Cost Estimation: Forecast the infrastructure costs associated with a batch inference pipeline versus a real-time endpoint.

Decision Framework Flowchart

Use this logic when assessing your mastery of model source selection:

Loading Diagram...

Real-World Application

Why does understanding the sources of ML models matter in your career as an AI Practitioner?

Cost Efficiency & ROI: Pre-training a model from scratch can cost millions of dollars in compute (GPUs/TPUs) and require terabytes of curated data. By leveraging a pre-trained open-source model from Hugging Face, an organization can reduce development costs by up to 90% and dramatically accelerate time-to-market.
Legal Compliance: Using a GNU GPL-licensed model in a proprietary, closed-source enterprise application can trigger severe legal liabilities. Understanding license types ensures you protect your organization's intellectual property.
Strategic Customization: A retail company wanting to generate product recommendations overnight might use Batch Inference with a fine-tuned open-source model to process large data volumes cost-effectively, rather than paying per-token for real-time API calls to a proprietary model.

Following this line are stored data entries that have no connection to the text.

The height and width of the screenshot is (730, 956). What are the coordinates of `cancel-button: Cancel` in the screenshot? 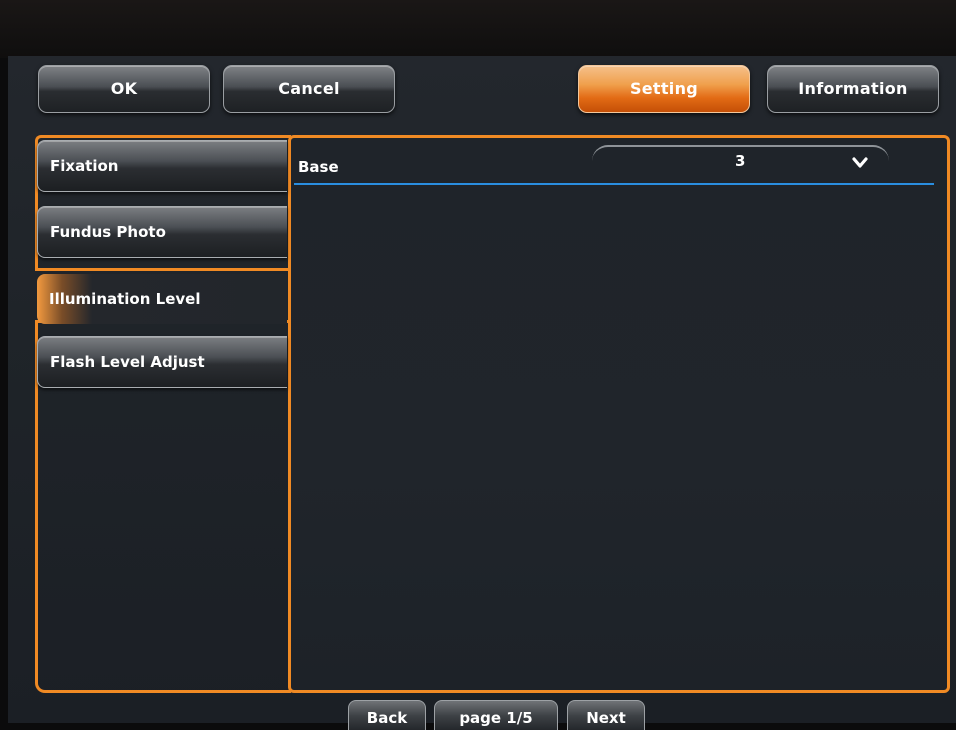 It's located at (309, 89).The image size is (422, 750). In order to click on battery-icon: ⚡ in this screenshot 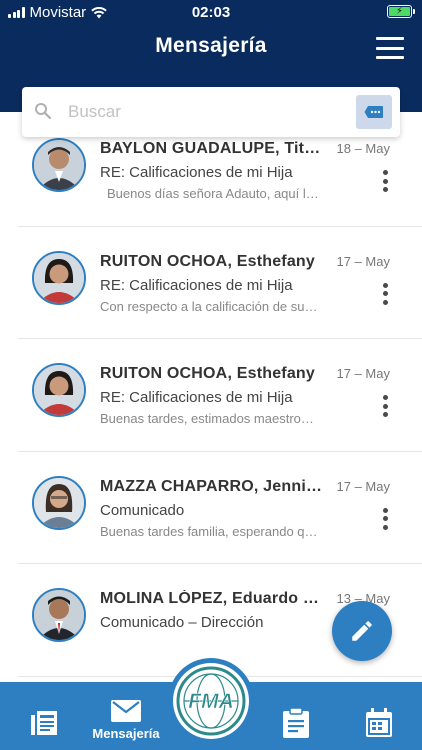, I will do `click(401, 12)`.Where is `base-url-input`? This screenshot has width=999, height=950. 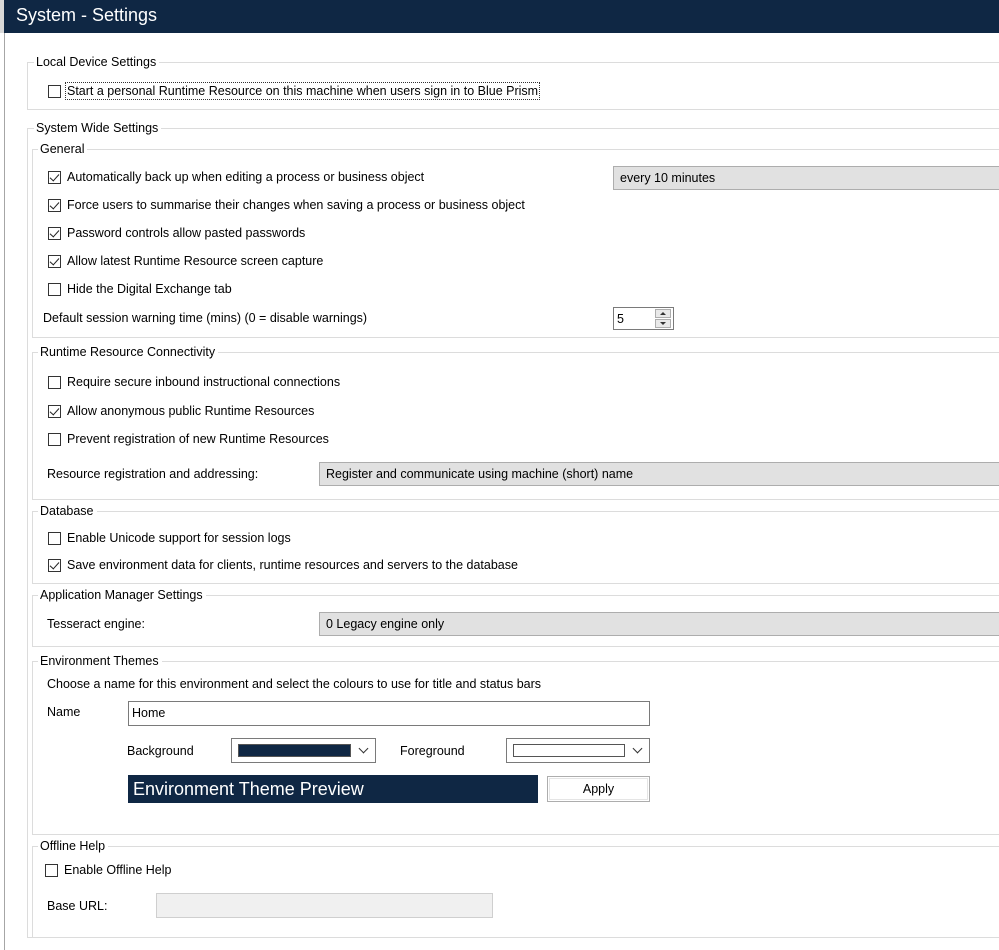
base-url-input is located at coordinates (324, 906).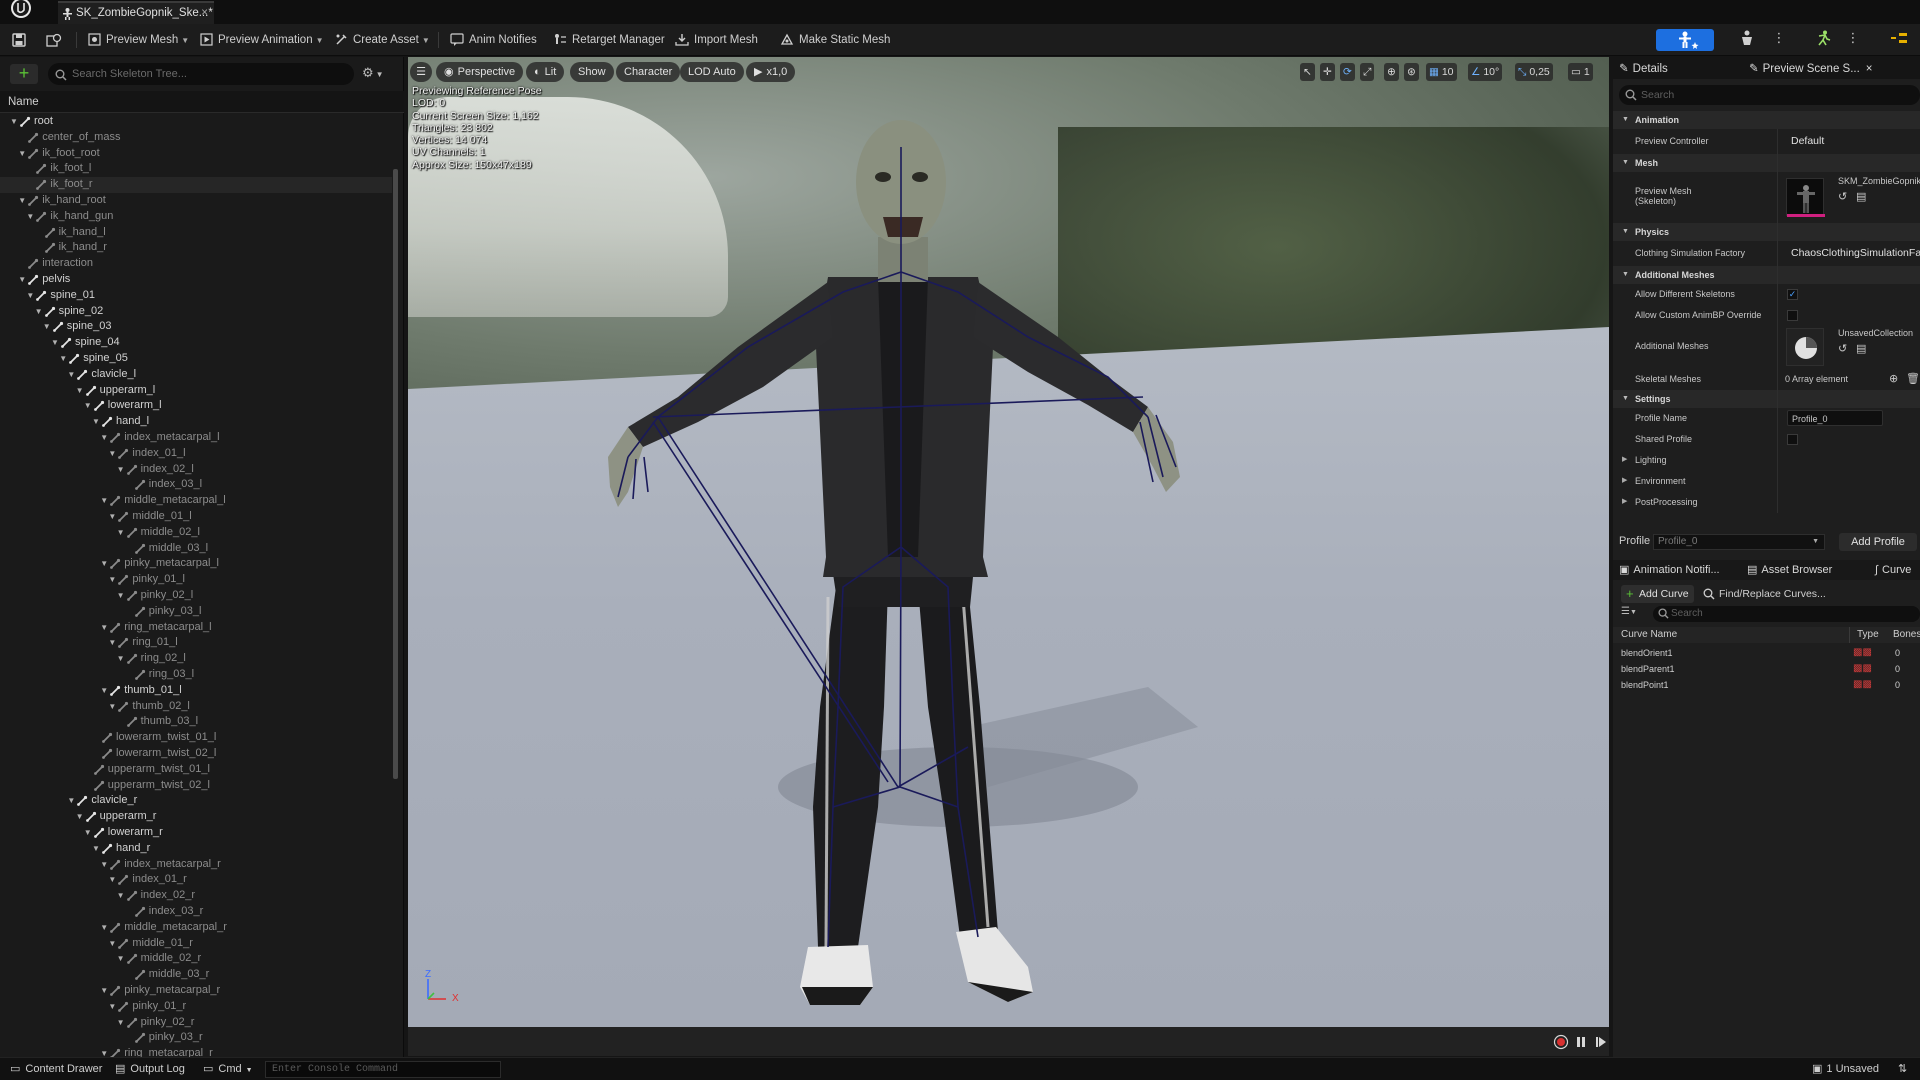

[!TIP] Always start small. Before investing in fine-tuning or custom pre-training, test whether a robust prompt and a pre-trained model (like those available via Amazon Bedrock) can solve 80% of your business problem.

Glossary of Key Terms

Foundation Model (FM): A massive AI model trained on a vast quantity of unlabeled data at scale, which can be adapted to a wide range of downstream tasks.
- Example: OpenAI's GPT-4 or Anthropic's Claude.
Pre-training: The initial phase of training a model from scratch on massive datasets to learn underlying patterns, structures, and representations.
- Example: Training a new language model on the entire English Wikipedia.
Fine-tuning: Taking a pre-trained model and training it further on a smaller, specialized dataset to adapt it for a specific task.
- Example: Taking a general medical text model and fine-tuning it specifically to recognize pediatric cardiology terminology.
In-Context Learning: Adjusting the model's output via instructions within the prompt itself, without permanently altering the model's underlying weights.
- Example: Providing a large language model with three examples of well-formatted JSON before asking it to generate its own.